There is still quarrying and gravel extraction in the area but it's small scale, and the main industries are farming, forestry, fishing, and of course tourism. Thus, it's a managed, farmed, inhabited landscape and not a wilderness. In 1966 the Mournes were designated as an Area of Outstanding Natural Beauty (AONB), and in 1986 this was extended to include Slieve Croob and the nearby farmlands and coastline. (It doesn't include Ring of Gullion or Strangford Lough, which are separately designated.) Carlingford Lough is a RAMSAR site, Murlough and Rostrevor Wood are National Nature Reserves, and there are many SSSIs - sites of special scientific interest. The National Trust owns large tracts of the Mournes. There were moves in the early 21st century to designate the area as a National Park, but this was rebuffed by residents and local councillors who feared ceding control to a distant, less democratic body. One problem had been the multiple local authorities with a stake in the area, but this was resolved by the reorganisation of 2015 which brought the whole area within Newry, Mourne and Down District. There are no park fees, permits or gates to enter the Mournes, you simply pay for individual amenities such as parking.

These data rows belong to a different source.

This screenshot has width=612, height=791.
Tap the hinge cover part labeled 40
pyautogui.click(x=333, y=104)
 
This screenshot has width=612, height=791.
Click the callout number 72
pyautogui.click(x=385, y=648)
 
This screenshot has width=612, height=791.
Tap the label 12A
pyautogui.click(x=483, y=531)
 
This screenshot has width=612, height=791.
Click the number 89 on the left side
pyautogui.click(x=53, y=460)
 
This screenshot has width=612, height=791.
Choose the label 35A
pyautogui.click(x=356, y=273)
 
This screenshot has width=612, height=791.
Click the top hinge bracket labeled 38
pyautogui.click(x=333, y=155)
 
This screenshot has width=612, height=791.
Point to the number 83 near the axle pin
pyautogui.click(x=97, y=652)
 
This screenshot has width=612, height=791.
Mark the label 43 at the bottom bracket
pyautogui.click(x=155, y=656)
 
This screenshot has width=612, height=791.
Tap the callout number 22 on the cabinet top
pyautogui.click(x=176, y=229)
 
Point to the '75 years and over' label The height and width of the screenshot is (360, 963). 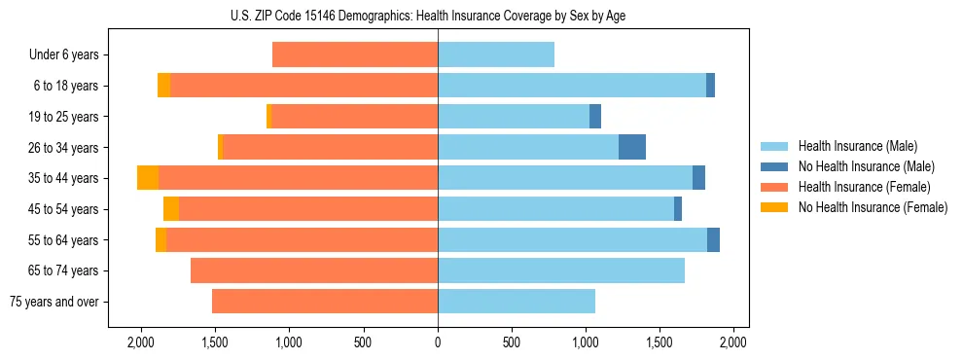point(54,302)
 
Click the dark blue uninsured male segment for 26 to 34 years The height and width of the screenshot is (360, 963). point(632,147)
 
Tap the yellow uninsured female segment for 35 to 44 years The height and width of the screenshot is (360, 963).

There are regular buses from Belfast Europa station to Newcastle, and to Newry continuing to Dublin airport and city. The Belfast-Dublin trains also stop in Newry.
A less frequent bus runs cross-country from Newry to Newcastle and Downpatrick.
An hourly bus runs from Newry to Warrenpoint, Rostrevor and Kilkeel, and another bus runs every couple of hours between Kilkeel and Newcastle. On M, W, F a bus makes two runs from Kilkeel up to Attical at the entrance to Silent Valley.
So it is possible to reach all the area's towns by public transport, and to circle the mountains, but altogether it's much easier by car. (On fine weekends, what feels like half the population of Belfast will drive here to demonstrate this point.) You'll also need a car to reach the start of the various hikes.
Carlingford Ferry 📍 plies across the opening of the lough between Greencastle in County Down and Greenore in the Republic east of Dundalk. See Newry#Get in for details.
You'll need a car. The Rambler bus no longer runs.
Standard advice on suitable clothing and footwear for the hills. But they're of no great altitude and your main hazard is road traffic.
The towns all have a mobile and 4G signal, but there are lots of dead areas beyond, even on the approach highways. Don't be relying on a mobile up in the hills.